(Collected data)

↓↓↓

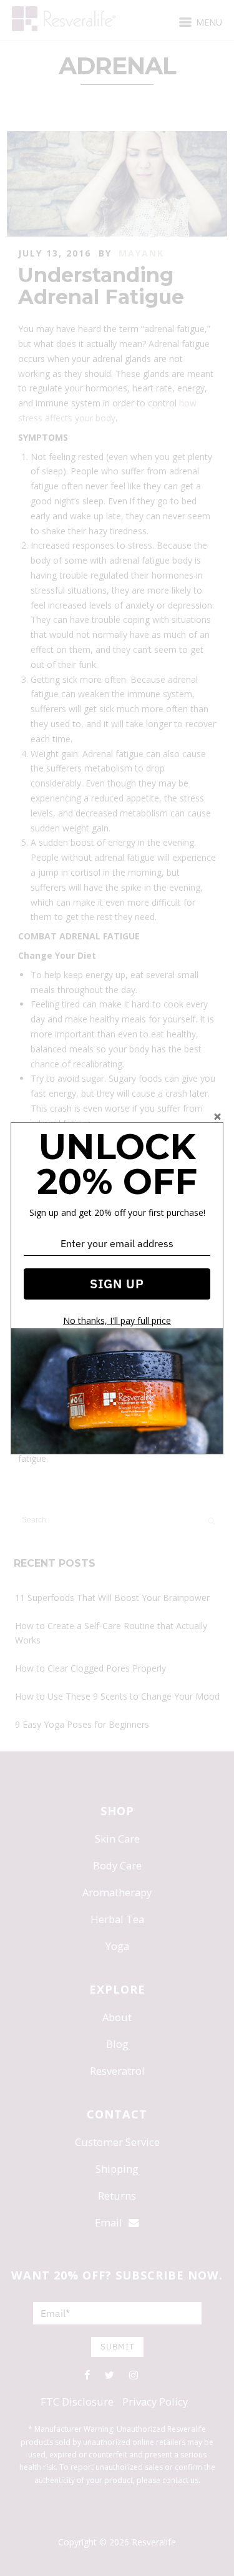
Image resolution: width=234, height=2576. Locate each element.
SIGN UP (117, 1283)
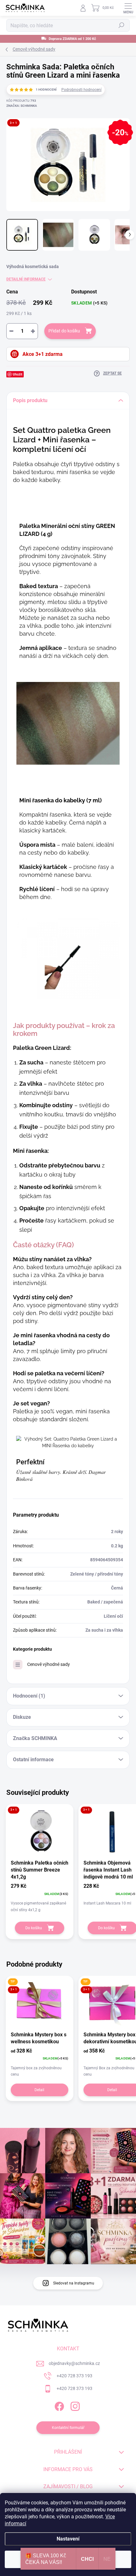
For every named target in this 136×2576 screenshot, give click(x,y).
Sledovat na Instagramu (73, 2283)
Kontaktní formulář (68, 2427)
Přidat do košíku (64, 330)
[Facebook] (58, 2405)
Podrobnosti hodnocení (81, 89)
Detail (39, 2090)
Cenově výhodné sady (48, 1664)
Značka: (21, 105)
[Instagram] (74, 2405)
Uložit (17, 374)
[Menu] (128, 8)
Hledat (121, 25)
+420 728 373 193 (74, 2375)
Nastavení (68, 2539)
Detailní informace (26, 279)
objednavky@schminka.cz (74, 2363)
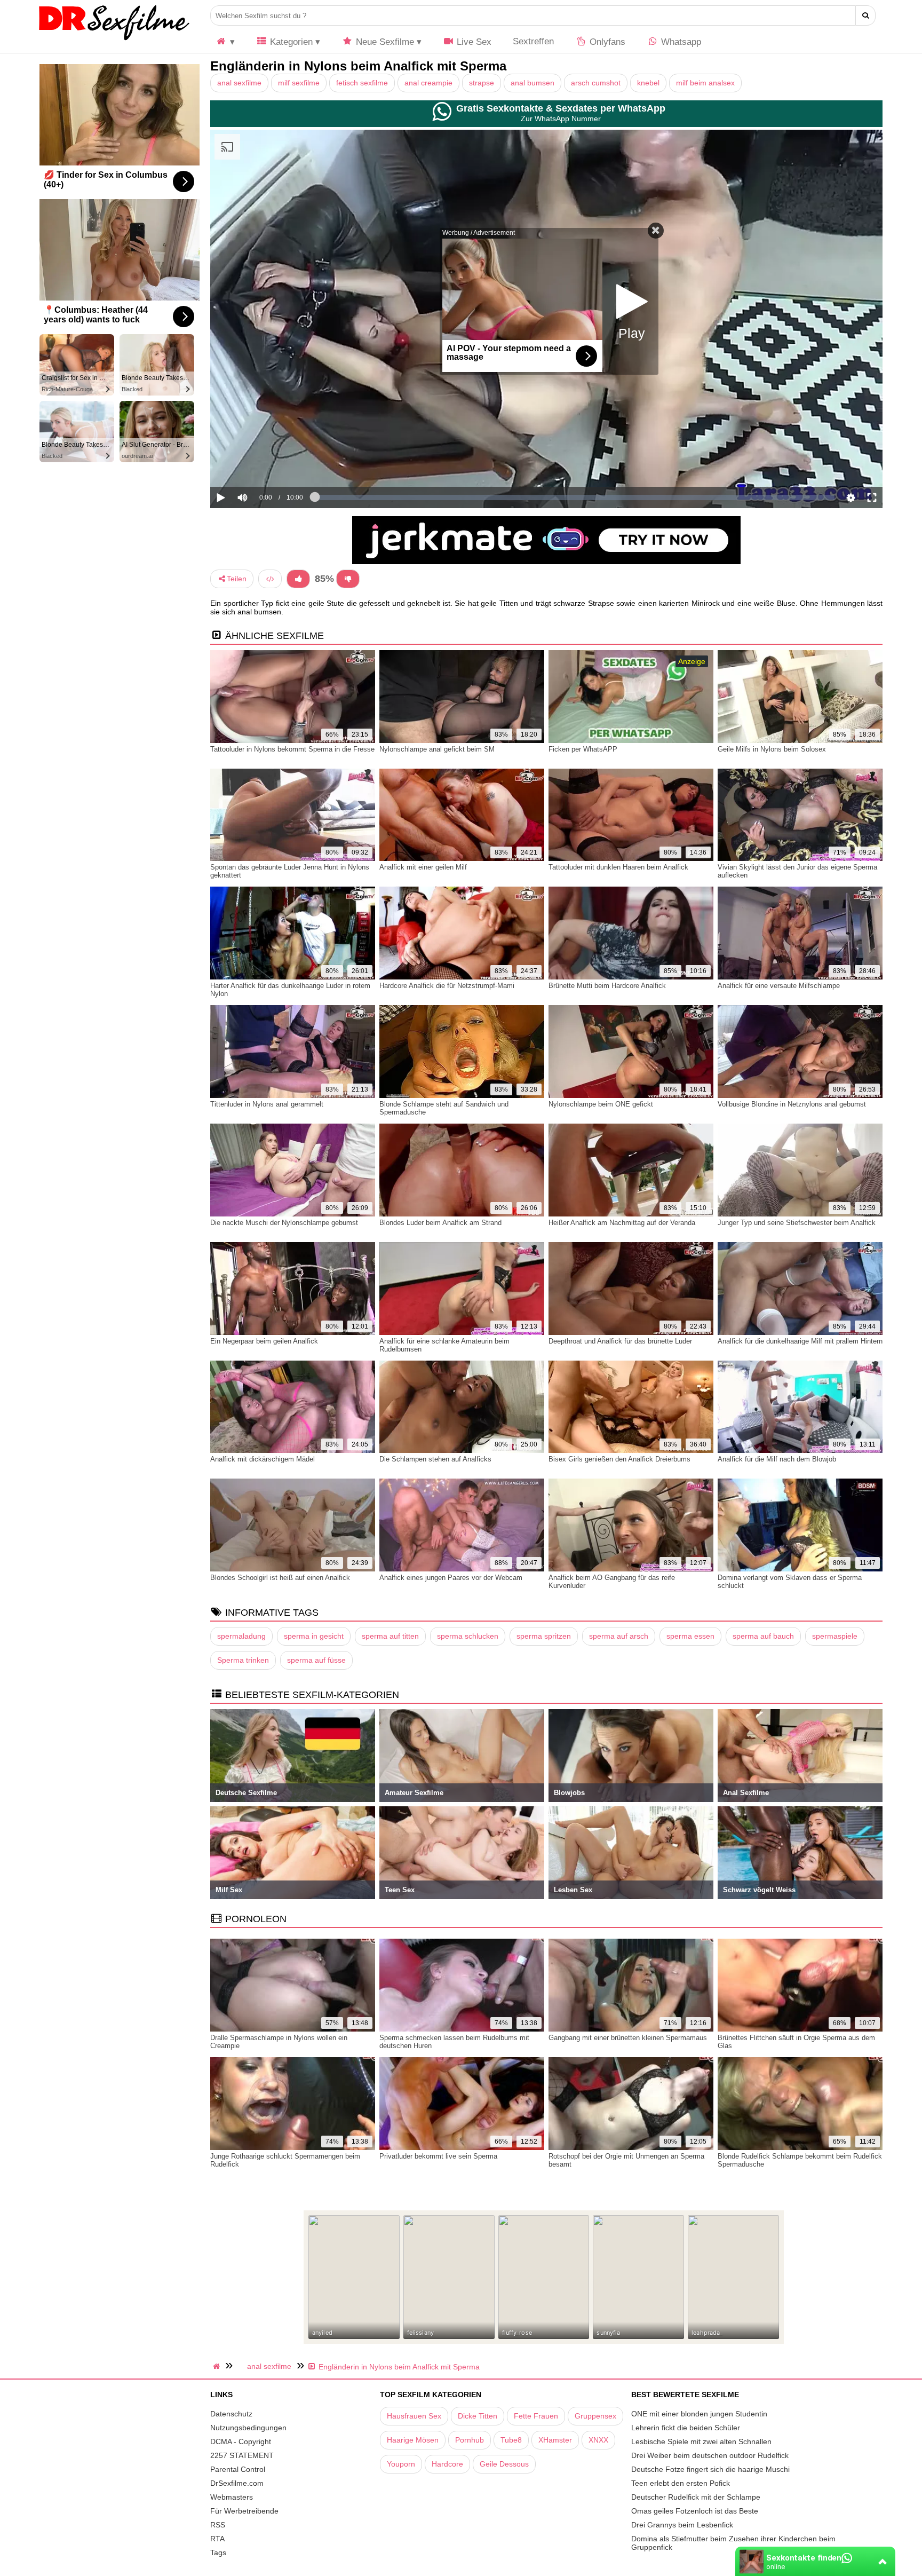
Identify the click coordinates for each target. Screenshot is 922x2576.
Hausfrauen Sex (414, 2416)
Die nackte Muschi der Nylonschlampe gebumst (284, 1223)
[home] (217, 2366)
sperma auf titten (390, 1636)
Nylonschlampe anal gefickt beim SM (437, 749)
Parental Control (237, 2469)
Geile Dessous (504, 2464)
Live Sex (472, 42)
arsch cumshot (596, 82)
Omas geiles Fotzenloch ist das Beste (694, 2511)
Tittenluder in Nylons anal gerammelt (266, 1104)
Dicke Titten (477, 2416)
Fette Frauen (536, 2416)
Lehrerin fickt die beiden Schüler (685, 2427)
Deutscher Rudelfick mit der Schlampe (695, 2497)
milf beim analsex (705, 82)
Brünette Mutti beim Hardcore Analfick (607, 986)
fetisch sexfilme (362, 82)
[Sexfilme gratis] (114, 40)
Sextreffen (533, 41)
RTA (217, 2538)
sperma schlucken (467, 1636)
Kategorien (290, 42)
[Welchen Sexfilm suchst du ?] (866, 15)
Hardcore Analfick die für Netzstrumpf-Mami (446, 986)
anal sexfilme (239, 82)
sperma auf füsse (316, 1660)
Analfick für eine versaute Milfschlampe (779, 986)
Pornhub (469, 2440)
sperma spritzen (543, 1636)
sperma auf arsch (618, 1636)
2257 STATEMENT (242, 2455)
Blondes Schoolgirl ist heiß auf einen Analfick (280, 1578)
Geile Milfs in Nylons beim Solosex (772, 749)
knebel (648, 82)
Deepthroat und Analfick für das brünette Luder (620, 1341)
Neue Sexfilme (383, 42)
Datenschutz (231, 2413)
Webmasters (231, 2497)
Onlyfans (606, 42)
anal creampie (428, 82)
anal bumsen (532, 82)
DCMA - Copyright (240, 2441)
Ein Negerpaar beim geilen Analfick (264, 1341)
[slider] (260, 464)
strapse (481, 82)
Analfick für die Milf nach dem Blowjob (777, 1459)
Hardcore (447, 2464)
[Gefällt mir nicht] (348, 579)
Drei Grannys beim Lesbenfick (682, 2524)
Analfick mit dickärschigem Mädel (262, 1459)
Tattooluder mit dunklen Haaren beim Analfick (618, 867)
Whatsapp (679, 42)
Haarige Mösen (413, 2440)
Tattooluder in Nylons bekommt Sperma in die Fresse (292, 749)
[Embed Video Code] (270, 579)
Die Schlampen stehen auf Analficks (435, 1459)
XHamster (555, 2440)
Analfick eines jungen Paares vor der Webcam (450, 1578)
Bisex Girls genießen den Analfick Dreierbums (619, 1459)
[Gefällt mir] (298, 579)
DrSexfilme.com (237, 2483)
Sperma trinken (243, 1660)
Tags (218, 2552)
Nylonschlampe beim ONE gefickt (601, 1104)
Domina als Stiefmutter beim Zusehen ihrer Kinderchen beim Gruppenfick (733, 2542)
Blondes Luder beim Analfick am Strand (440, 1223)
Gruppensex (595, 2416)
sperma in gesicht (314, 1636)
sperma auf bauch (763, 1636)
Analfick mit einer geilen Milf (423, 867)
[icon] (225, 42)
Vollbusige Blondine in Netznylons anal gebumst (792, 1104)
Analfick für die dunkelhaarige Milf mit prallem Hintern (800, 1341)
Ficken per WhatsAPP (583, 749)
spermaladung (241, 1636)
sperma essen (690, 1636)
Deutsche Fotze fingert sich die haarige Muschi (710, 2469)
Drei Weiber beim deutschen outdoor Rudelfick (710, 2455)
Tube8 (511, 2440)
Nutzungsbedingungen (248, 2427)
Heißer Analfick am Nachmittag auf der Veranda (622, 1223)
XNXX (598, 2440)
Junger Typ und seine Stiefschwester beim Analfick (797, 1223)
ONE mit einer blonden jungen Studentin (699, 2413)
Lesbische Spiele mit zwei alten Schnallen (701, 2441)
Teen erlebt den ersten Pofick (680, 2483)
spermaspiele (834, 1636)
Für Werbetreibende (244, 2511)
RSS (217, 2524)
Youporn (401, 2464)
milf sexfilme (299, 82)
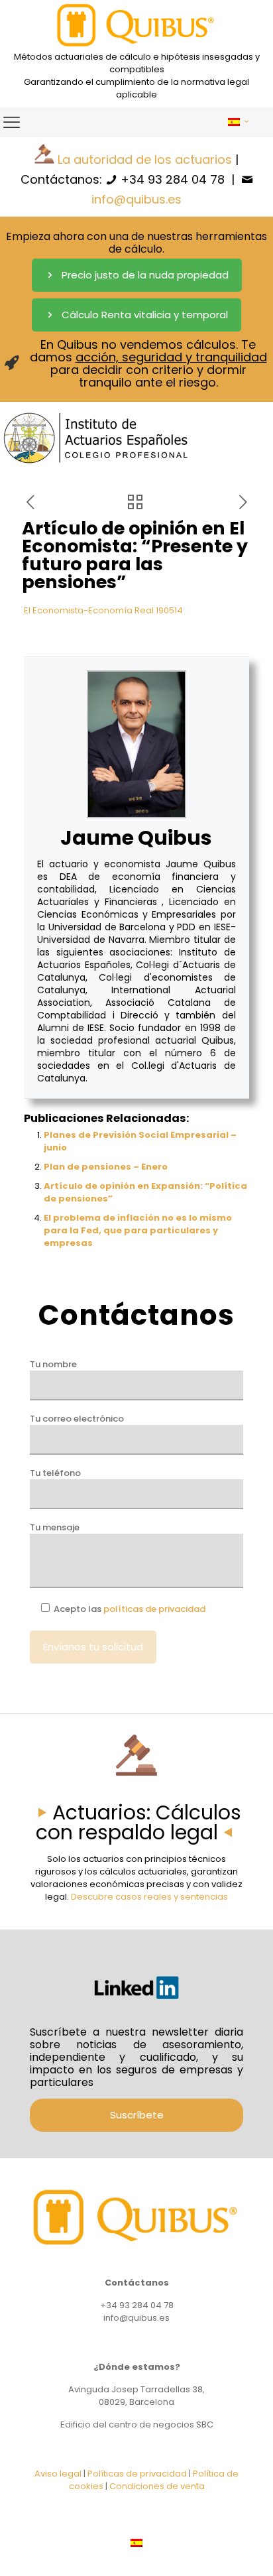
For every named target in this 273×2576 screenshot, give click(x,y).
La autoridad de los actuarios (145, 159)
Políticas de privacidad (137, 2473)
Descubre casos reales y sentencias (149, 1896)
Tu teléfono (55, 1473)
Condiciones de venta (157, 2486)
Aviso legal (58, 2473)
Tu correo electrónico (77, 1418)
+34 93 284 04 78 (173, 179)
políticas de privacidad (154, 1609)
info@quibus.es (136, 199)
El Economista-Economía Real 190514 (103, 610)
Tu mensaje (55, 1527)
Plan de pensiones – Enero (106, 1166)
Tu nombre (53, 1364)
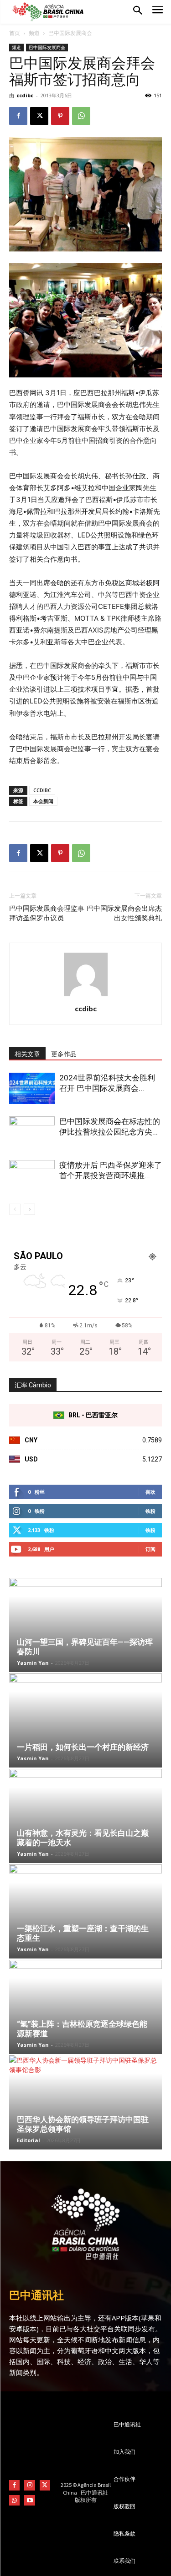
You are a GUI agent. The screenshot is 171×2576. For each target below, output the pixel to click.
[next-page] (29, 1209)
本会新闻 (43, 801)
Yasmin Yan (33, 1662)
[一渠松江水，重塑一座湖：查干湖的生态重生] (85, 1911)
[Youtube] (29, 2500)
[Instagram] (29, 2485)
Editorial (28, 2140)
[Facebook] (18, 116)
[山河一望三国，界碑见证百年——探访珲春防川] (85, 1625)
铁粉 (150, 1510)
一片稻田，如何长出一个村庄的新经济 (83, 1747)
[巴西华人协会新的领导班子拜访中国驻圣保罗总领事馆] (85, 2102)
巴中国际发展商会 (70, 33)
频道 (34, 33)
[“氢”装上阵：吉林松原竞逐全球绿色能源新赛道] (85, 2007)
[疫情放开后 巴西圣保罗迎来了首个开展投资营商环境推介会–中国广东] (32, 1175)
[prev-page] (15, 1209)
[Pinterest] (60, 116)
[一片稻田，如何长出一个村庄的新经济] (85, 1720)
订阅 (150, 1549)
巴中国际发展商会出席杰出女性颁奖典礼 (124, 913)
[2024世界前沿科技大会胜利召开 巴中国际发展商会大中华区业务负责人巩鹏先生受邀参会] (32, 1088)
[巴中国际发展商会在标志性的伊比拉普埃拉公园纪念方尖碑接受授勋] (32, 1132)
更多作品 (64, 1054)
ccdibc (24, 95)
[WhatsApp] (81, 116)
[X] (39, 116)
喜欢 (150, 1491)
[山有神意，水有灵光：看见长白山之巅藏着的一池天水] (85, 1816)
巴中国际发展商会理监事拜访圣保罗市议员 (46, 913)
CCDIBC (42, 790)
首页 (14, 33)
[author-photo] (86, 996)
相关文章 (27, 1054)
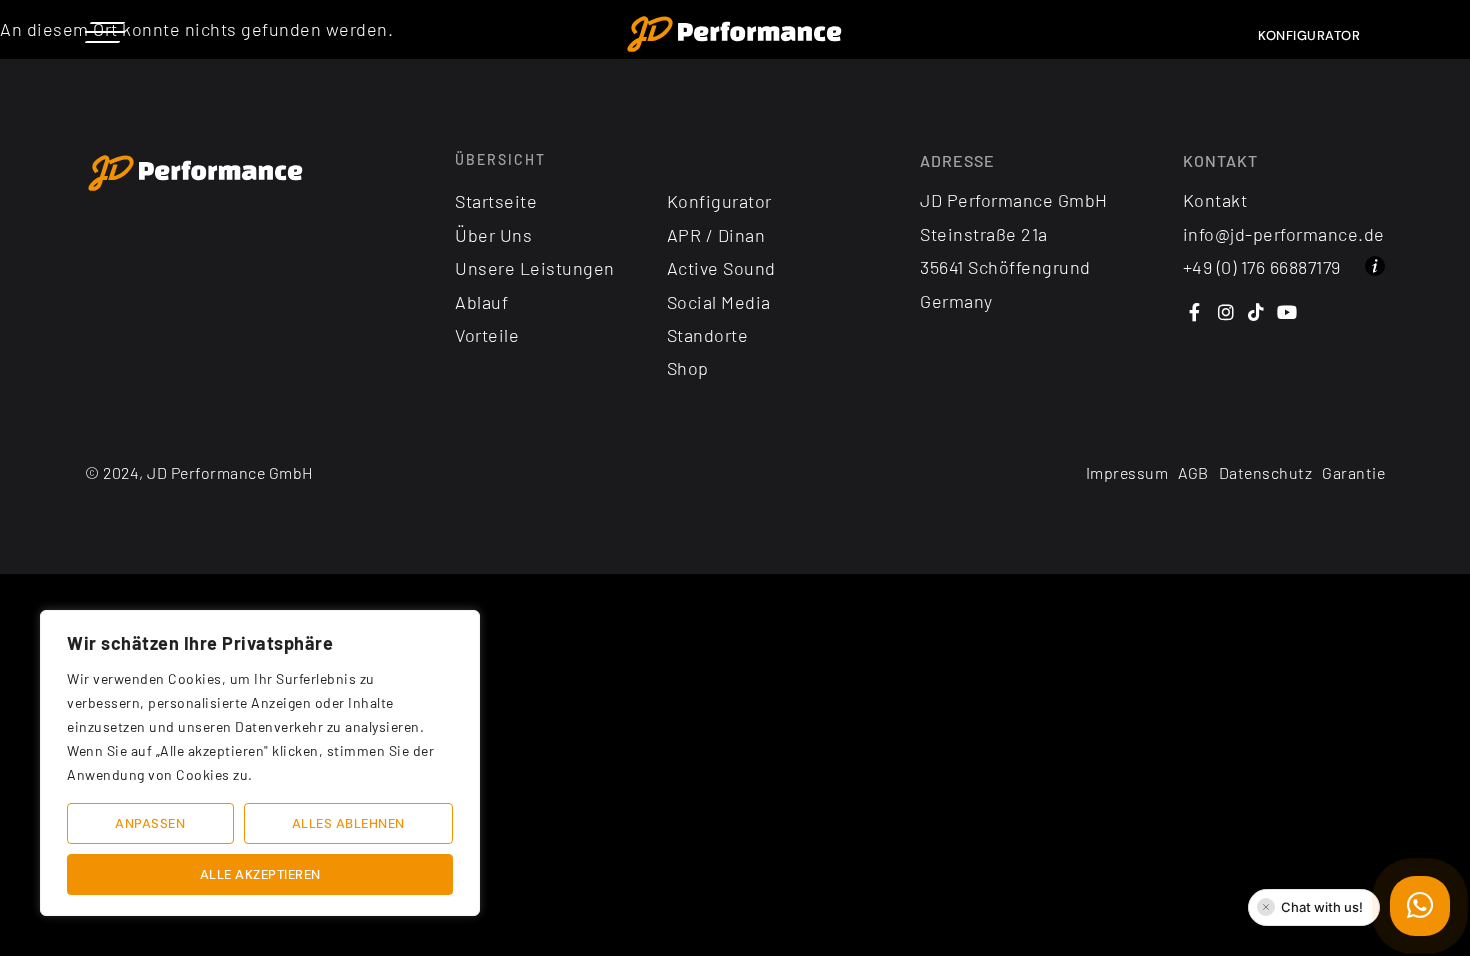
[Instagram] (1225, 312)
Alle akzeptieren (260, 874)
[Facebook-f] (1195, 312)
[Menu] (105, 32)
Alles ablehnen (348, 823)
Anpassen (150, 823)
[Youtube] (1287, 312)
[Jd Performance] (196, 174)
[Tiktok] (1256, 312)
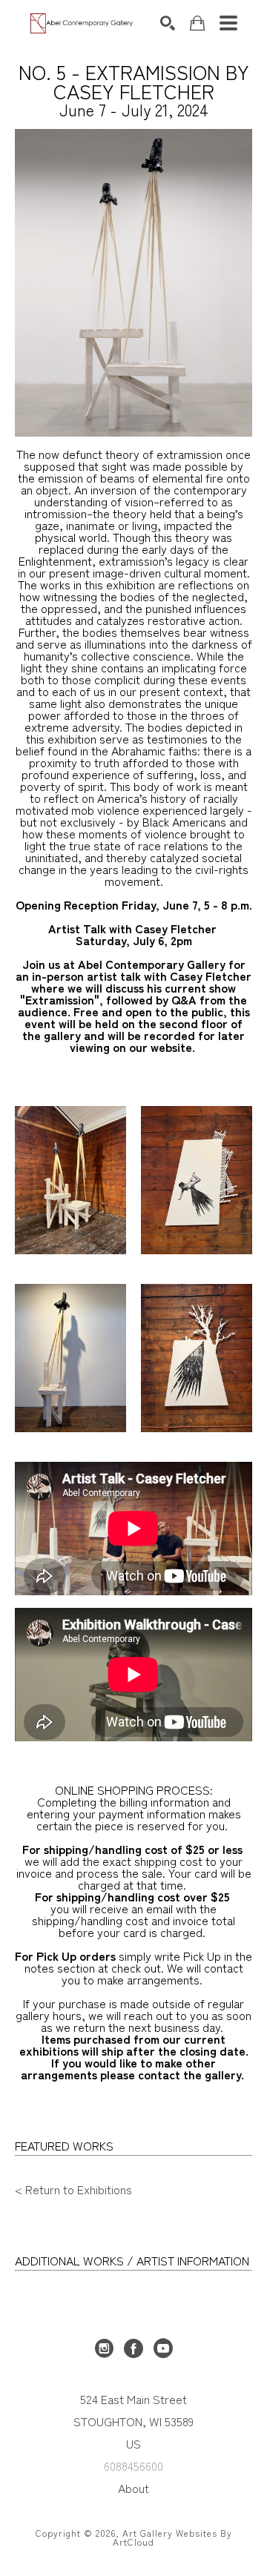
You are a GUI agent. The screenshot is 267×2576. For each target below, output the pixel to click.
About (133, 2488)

↑↑↑

### [To do]
Could you set down verbatim the lines from the beginning of the entries above through the line containing "Fette Frauen (536, 2416)", both included, leaving out the pictures?

### [Exercise response]
Image resolution: width=234, height=2576. Locate each element.
SIGN UP (117, 1283)
For every named target in this 136×2576 screenshot, give click(x,y).
Sledovat na Instagramu (73, 2283)
Kontaktní formulář (68, 2427)
Přidat do košíku (64, 330)
[Facebook] (58, 2405)
Podrobnosti hodnocení (81, 89)
Detail (39, 2090)
Cenově výhodné sady (48, 1664)
Značka: (21, 105)
[Instagram] (74, 2405)
Uložit (17, 374)
[Menu] (128, 8)
Hledat (121, 25)
+420 728 373 193 (74, 2375)
Nastavení (68, 2539)
Detailní informace (26, 279)
objednavky@schminka.cz (74, 2363)
Identify the click coordinates for each target. Screenshot is 922x2576.
Hausfrauen Sex (414, 2416)
Die nackte Muschi der Nylonschlampe gebumst (284, 1223)
[home] (217, 2366)
sperma auf titten (390, 1636)
Nylonschlampe anal gefickt beim SM (437, 749)
Parental Control (237, 2469)
Geile Dessous (504, 2464)
Live Sex (472, 42)
arsch cumshot (596, 82)
Omas geiles Fotzenloch ist das Beste (694, 2511)
Tittenluder in Nylons anal gerammelt (266, 1104)
Dicke Titten (477, 2416)
Fette Frauen (536, 2416)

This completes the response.